I don’t have a ton of time this morning, so this will get right to the point- I need to share about it before it fades away completely. Yesterday was a disaster. Not because a single bad thing happened, but because I spent the entire day worrying-no, obsessing- about what MIGHT happen.
And do you want to know what caused all of this obsessive worry? Well, I’ll tell you, but you better not fucking laugh at me (go ahead, I can’t see you anyway.). Okay, ready? Here it is: My daughter walked from her classroom down to the pickup area, with three other kids, and got a ride home from the lady who babysat her all summer. Yes, you read that correctly. No, nothing is missing from the story. That is what made my day into a living hell yesterday. We changed our routine.
For a “normal” person, this would have been a non-event. Or maybe even a big relief, right? No running across town on my lunch hour to pick up a kid and then trying to rush back within the 30 minutes allotted to me? Sounds great!
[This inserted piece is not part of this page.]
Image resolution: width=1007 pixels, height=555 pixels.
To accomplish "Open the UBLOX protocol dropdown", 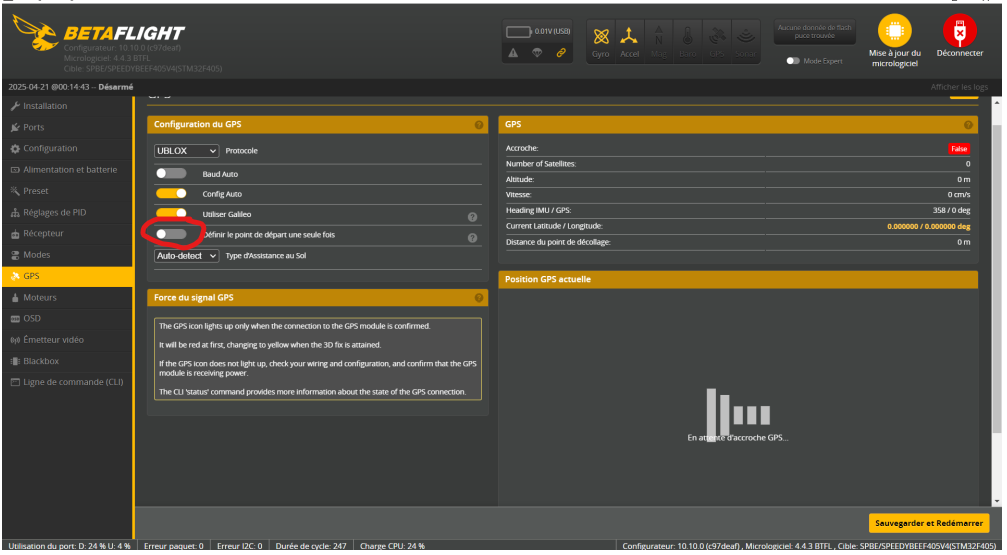I will tap(186, 151).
For me, unfortunately, every new situation, everything slightly outside of what I am used to, turns into this other thing. I imagine a plethora of things that might go wrong, and at least as many things that are extremely unlikely to go wrong, but still so scary. What if she gets lost? What if the teacher doesn’t get my note and won’t let her go? What if she gets lost and an adult offers to help her, only it’s really a serial killer and he lures her into his car? What if…what if I NEVER SEE MY CHILD AGAIN?! I know this sounds so silly that it’s comical, but when these thoughts are going through my head, they are terrifying. I get sick to my stomach, and my hands get clammy. No matter what I do, the thoughts keep building and growing more and more awful, and I honestly lose control of them. I don’t really know how to make them stop.
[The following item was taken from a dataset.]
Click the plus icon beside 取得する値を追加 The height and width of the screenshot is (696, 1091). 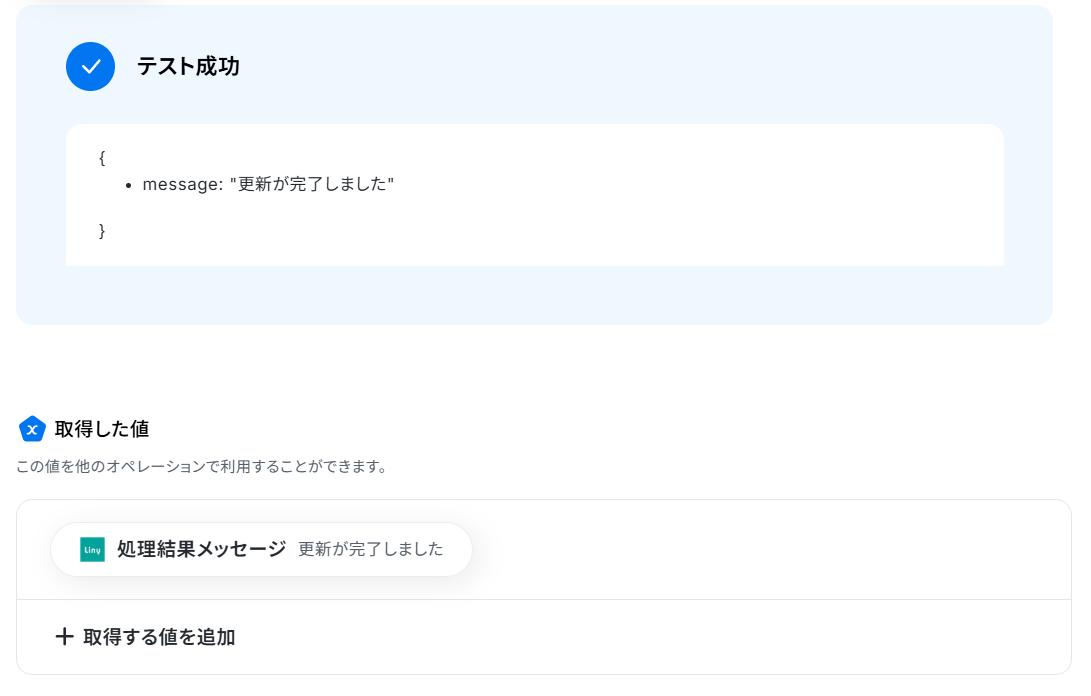click(x=64, y=636)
But here’s the thing- there is also a rational part of my brain that absolutely knows that I am being crazy. That none of these things are (probably) going to happen, and that I am ruining my day for NO REASON.
I just wish I knew how to stop being this way. Honestly, there isn’t enough CBD in the world to tackle thoughts that big.
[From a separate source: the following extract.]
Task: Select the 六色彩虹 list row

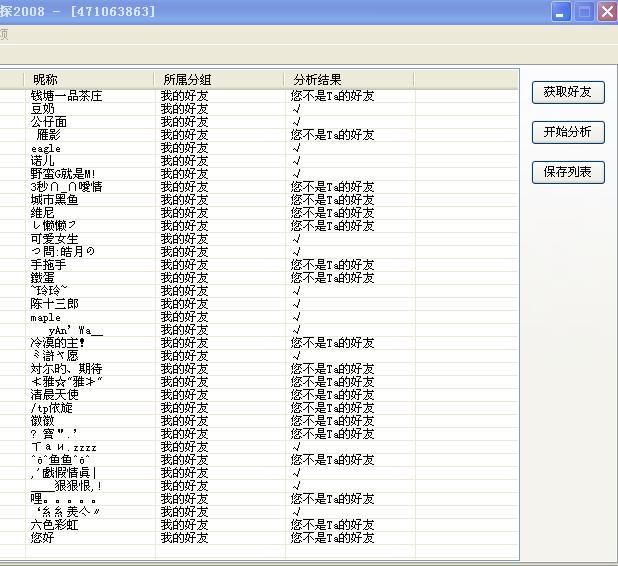Action: pyautogui.click(x=55, y=525)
Of course, my daughter made it home just fine. But I wasn’t fine. Do you know what panic like that does to your body? I could cry right now because I am still feeling the effects of that stress on me, 15 hours later. I went to bed at 7 last night, drained from all the worry.
This is just not okay. I have got to fix this before I start making her terrified of everything. Because that is where this is headed- not only will I be miserable, but I’ll have a child who is scared of the world. I guess I’m not done with therapy yet, huh?